神庭荒神谷遺跡・加茂岩倉遺跡などの考古学的発見は、ヤマト政権に対抗しうるような高い技術力と独自の文化を持ち、古代日本のなかで、重要な役割を果たしてきた古代王国があったことを裏付けている(青銅器の国)。また、出雲では良質の砂鉄が採れ、古代より鉄生産は行われていた(製鉄の国)。
 2006.10.9日付けブログ「神在月と神在祭、古代出雲王国の謎(二) 」。その他参照。
 古代出雲は神話の源郷、八雲立つ出雲の国

 八雲立つ出雲の国は、空と陸と海とが互いに映えあう見事な風土である。出雲の国の自然は、北から半島・湖沼・平野・山地と見事に配置されている。出雲の国はこれらが互いに照応しながら出雲の国の独自な風土を作り出している。出雲の国はむくむくと雲の湧き立つのが極めて印象的な国だ。寄り来る波に洗われる島根半島には、対馬海流が遥か彼方から南方の文化をもたらす。入海・内海や潟港は、古代には外来の文化が留まる良港であった。東の意宇平野と西の杵築平野には五穀を稔らせる狭いが肥沃な平野がある。その背後に横たわる深い山地には良質な砂鉄を産す。

 この風土を背景に、多彩な出雲の神々が誕生し縦横無尽に活動した。出雲には神話や伝承の舞台とされる場所が数多く残されている。これらの神話・伝承を、拙速に歴史的事実と混同することは厳に慎むべきことだが、しかし出雲の風土(文化的風土)はそうした神話や伝承の世界(神話は生活共同体の中で共同認識に基づいて生じたものであり、共同体の信仰がなければ消滅してしまう集団表象。古代の人々が何に感応し、何を価値として生きていたかが見える)が、そこここに生き続けているような不思議なリアリティをもって迫ってくる。

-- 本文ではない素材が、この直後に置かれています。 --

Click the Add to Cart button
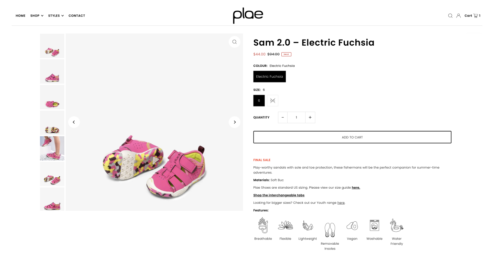Screen dimensions: 494x278 tap(352, 137)
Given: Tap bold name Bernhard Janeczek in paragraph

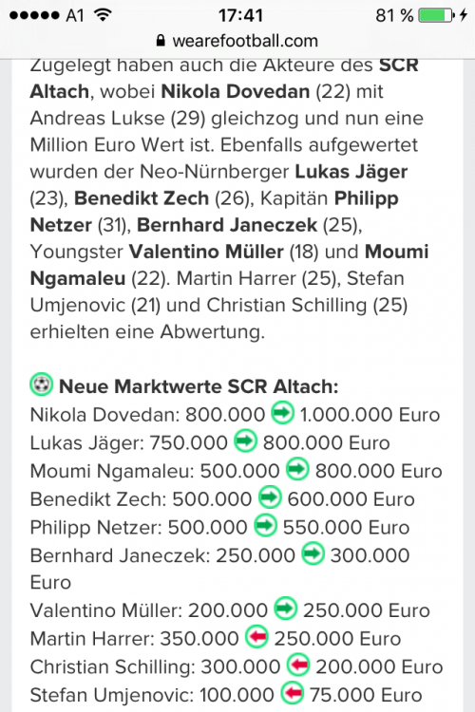Looking at the screenshot, I should [x=227, y=225].
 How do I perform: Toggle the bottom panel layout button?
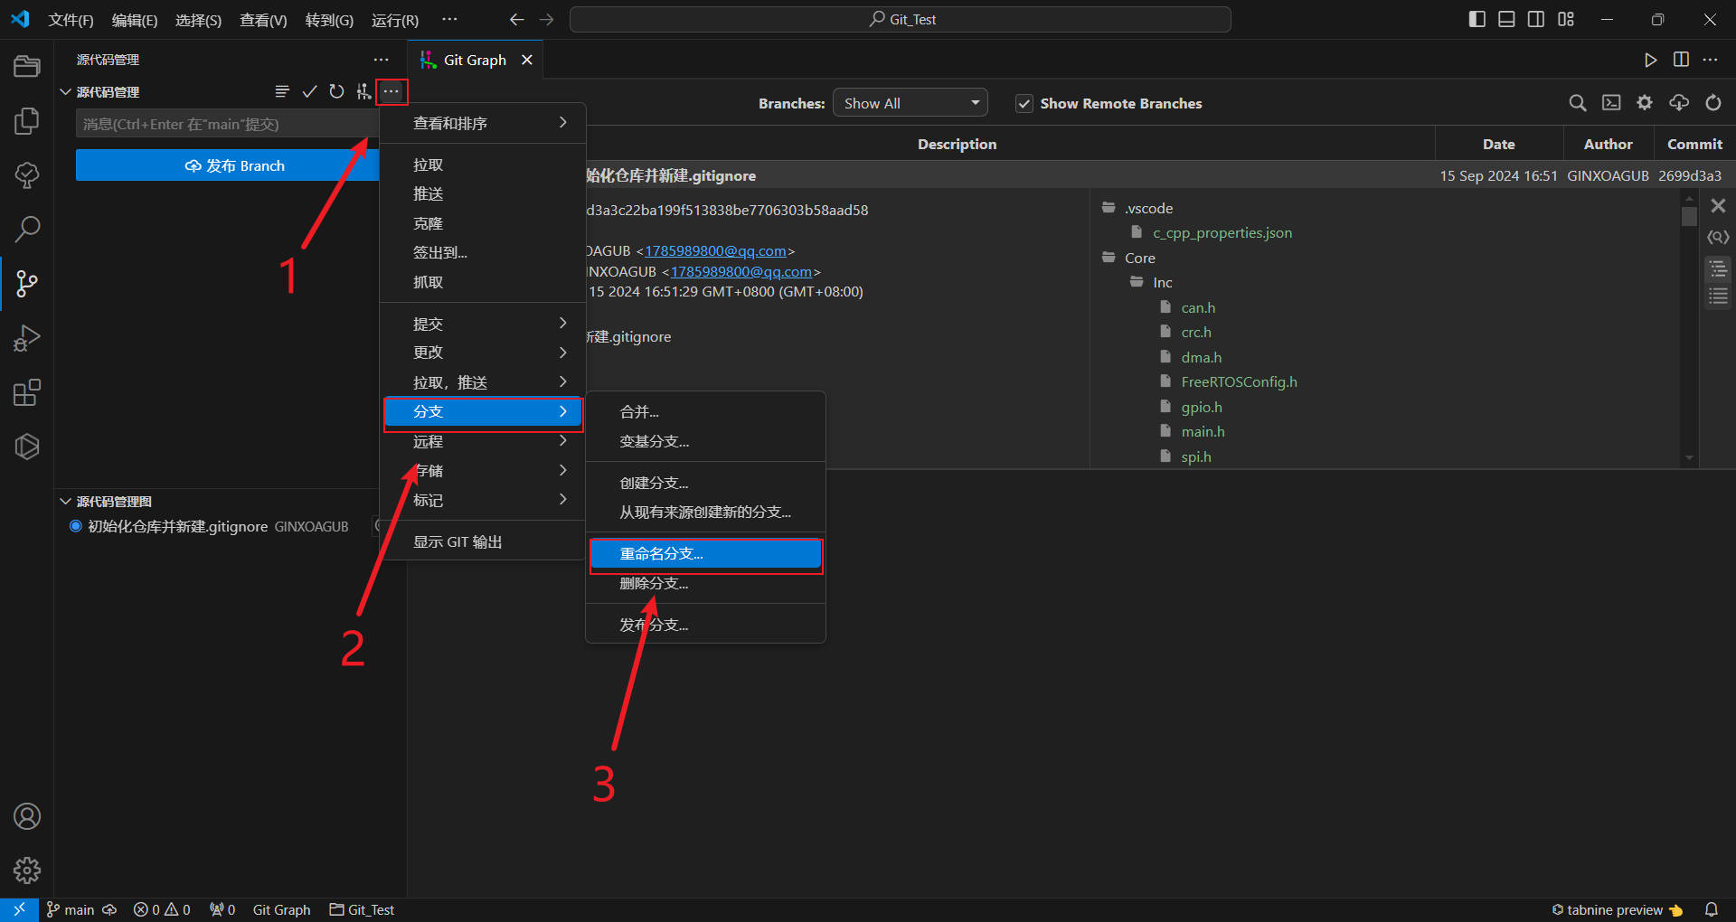pos(1506,19)
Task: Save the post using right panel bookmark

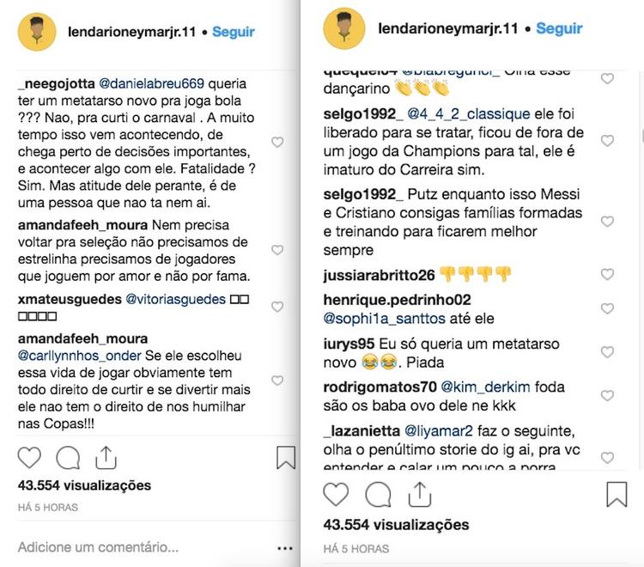Action: tap(617, 494)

 黄泉国訪問神話の伊賦夜坂・猪目洞窟、八俣大蛇退治神話の斐伊川・船通山、国譲り神話の稲佐の浜、美保神社の諸手船神事・青柴垣神事などや、国引き神話の島根半島・三瓶山・大山、佐太大神誕生神話の加賀の潜戸、カンナビ信仰の茶臼山・朝日山・大船山・仏経山、神在月の神迎祭・神在祭・神等去出祭などに生き続けている。


 特に出雲国風土記が伝える出雲の神々は、出雲の風土と照応して個性豊かな姿で、出雲の風土がそのまま人格神となったような面影を見せている。記紀神話に出てこない独立神が十四柱もいる。また、出雲のあちこちには古い伝統をもつ神社があり、古くから信仰があったことを窺わせる(熊野大神、野城大神、佐太大神といった大神伝承、出雲宗教王国の源流)。
 2006.10.9日付けブログ「神在月と神在祭、古代出雲王国の謎(三) 」。
 神在月と神在祭、旧暦十月出雲に神々が集う

 旧暦十月の和名は「神無月(かんなづき)」(「神去月(かみさりづき)」)という。日本のここかしこに居られる八百万の神々が、年に一度、出雲に集まるため、「神さまがいなくなる月=神無月」と名付けられと伝わる。日本全国が神無月でも、出雲では「神在月」となる(神在月の期間には毎年決まって激しい北西の季節風が吹き、海では波が荒れ、島根半島の海岸部に錦紋小蛇=南方産のセグロウミヘビの一種が現れる)。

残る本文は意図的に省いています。